Source data:
★ ★ ★ ★ ★

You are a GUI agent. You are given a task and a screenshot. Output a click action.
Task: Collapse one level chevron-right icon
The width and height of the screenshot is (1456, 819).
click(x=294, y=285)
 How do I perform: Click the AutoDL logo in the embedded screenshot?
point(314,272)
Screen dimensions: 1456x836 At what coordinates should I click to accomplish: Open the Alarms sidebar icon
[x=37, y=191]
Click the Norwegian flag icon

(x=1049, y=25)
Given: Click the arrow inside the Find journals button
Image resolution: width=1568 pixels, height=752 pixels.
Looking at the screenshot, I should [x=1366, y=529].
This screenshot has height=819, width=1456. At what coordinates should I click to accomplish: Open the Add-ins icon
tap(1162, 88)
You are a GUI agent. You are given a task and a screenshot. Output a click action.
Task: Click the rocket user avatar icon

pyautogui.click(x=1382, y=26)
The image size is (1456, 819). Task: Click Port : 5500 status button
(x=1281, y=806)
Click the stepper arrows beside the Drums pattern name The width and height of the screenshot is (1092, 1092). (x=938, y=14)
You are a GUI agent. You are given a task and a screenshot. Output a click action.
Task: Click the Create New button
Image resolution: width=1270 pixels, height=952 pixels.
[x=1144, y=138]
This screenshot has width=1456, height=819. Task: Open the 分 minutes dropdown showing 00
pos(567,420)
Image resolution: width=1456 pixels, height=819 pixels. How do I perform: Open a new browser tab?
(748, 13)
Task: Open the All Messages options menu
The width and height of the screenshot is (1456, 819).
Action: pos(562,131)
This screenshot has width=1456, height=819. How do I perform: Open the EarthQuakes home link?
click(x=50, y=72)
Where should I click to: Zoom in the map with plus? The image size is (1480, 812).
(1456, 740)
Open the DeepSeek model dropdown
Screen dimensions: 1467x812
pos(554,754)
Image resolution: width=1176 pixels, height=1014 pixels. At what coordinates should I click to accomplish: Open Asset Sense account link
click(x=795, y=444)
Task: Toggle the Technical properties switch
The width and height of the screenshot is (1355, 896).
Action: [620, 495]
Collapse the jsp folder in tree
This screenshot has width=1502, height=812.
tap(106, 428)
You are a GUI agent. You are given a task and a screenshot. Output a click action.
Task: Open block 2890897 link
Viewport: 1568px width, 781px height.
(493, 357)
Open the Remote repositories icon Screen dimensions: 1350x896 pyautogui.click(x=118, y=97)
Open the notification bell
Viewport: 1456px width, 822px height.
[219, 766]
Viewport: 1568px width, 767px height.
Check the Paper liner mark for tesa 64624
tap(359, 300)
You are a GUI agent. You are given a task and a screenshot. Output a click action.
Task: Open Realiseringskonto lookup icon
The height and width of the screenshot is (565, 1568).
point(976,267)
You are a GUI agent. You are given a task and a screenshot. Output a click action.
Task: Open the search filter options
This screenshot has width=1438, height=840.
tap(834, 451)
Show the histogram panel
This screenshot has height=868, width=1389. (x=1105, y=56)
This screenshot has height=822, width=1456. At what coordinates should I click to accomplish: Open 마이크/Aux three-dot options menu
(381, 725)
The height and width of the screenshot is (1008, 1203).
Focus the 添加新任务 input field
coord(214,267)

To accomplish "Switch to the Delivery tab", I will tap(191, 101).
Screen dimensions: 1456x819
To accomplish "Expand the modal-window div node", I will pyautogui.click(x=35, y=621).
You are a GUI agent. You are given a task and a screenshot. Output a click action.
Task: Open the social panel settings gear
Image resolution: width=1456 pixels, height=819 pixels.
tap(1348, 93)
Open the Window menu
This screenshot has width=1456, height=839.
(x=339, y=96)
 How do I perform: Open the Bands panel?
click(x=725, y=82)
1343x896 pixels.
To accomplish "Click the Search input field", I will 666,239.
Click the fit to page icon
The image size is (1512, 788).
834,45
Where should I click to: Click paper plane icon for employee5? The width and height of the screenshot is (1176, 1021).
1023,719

★ ★ ★ ★ ★

AIM OF THE TASK:
Every record above must appear again in the answer, unchanged.

WRITTEN SOLUTION:
You are a GUI agent. You are given a task and a screenshot. Output a click action.
Task: Collapse one level chevron-right icon
The width and height of the screenshot is (1456, 819).
click(x=294, y=285)
 How do I perform: Click the AutoDL logo in the embedded screenshot?
point(314,272)
Screen dimensions: 1456x836 At what coordinates should I click to accomplish: Open the Alarms sidebar icon
[x=37, y=191]
Click the Norwegian flag icon

(x=1049, y=25)
Given: Click the arrow inside the Find journals button
Image resolution: width=1568 pixels, height=752 pixels.
Looking at the screenshot, I should [x=1366, y=529].
This screenshot has height=819, width=1456. At what coordinates should I click to accomplish: Open the Add-ins icon
tap(1162, 88)
You are a GUI agent. You are given a task and a screenshot. Output a click action.
Task: Click the rocket user avatar icon

pyautogui.click(x=1382, y=26)
The image size is (1456, 819). Task: Click Port : 5500 status button
(x=1281, y=806)
Click the stepper arrows beside the Drums pattern name The width and height of the screenshot is (1092, 1092). (x=938, y=14)
You are a GUI agent. You are given a task and a screenshot. Output a click action.
Task: Click the Create New button
Image resolution: width=1270 pixels, height=952 pixels.
[x=1144, y=138]
This screenshot has width=1456, height=819. Task: Open the 分 minutes dropdown showing 00
pos(567,420)
Image resolution: width=1456 pixels, height=819 pixels. How do I perform: Open a new browser tab?
(748, 13)
Task: Open the All Messages options menu
The width and height of the screenshot is (1456, 819).
Action: pos(562,131)
This screenshot has width=1456, height=819. How do I perform: Open the EarthQuakes home link?
click(x=50, y=72)
Where should I click to: Zoom in the map with plus? The image size is (1480, 812).
(1456, 740)
Open the DeepSeek model dropdown
Screen dimensions: 1467x812
pos(554,754)
Image resolution: width=1176 pixels, height=1014 pixels. At what coordinates should I click to accomplish: Open Asset Sense account link
click(x=795, y=444)
Task: Toggle the Technical properties switch
The width and height of the screenshot is (1355, 896).
Action: [620, 495]
Collapse the jsp folder in tree
This screenshot has width=1502, height=812.
tap(106, 428)
You are a GUI agent. You are given a task and a screenshot. Output a click action.
Task: Open block 2890897 link
Viewport: 1568px width, 781px height.
(493, 357)
Open the Remote repositories icon Screen dimensions: 1350x896 pyautogui.click(x=118, y=97)
Open the notification bell
Viewport: 1456px width, 822px height.
[219, 766]
Viewport: 1568px width, 767px height.
Check the Paper liner mark for tesa 64624
tap(359, 300)
You are a GUI agent. You are given a task and a screenshot. Output a click action.
Task: Open Realiseringskonto lookup icon
The height and width of the screenshot is (565, 1568).
point(976,267)
You are a GUI agent. You are given a task and a screenshot. Output a click action.
Task: Open the search filter options
This screenshot has width=1438, height=840.
tap(834, 451)
Show the histogram panel
This screenshot has height=868, width=1389. (x=1105, y=56)
This screenshot has height=822, width=1456. At what coordinates should I click to accomplish: Open 마이크/Aux three-dot options menu
(381, 725)
The height and width of the screenshot is (1008, 1203).
Focus the 添加新任务 input field
coord(214,267)

To accomplish "Switch to the Delivery tab", I will tap(191, 101).
Screen dimensions: 1456x819
To accomplish "Expand the modal-window div node", I will pyautogui.click(x=35, y=621).
You are a GUI agent. You are given a task and a screenshot. Output a click action.
Task: Open the social panel settings gear
Image resolution: width=1456 pixels, height=819 pixels.
tap(1348, 93)
Open the Window menu
This screenshot has width=1456, height=839.
(x=339, y=96)
 How do I perform: Open the Bands panel?
click(x=725, y=82)
1343x896 pixels.
To accomplish "Click the Search input field", I will 666,239.
Click the fit to page icon
The image size is (1512, 788).
834,45
Where should I click to: Click paper plane icon for employee5? The width and height of the screenshot is (1176, 1021).
1023,719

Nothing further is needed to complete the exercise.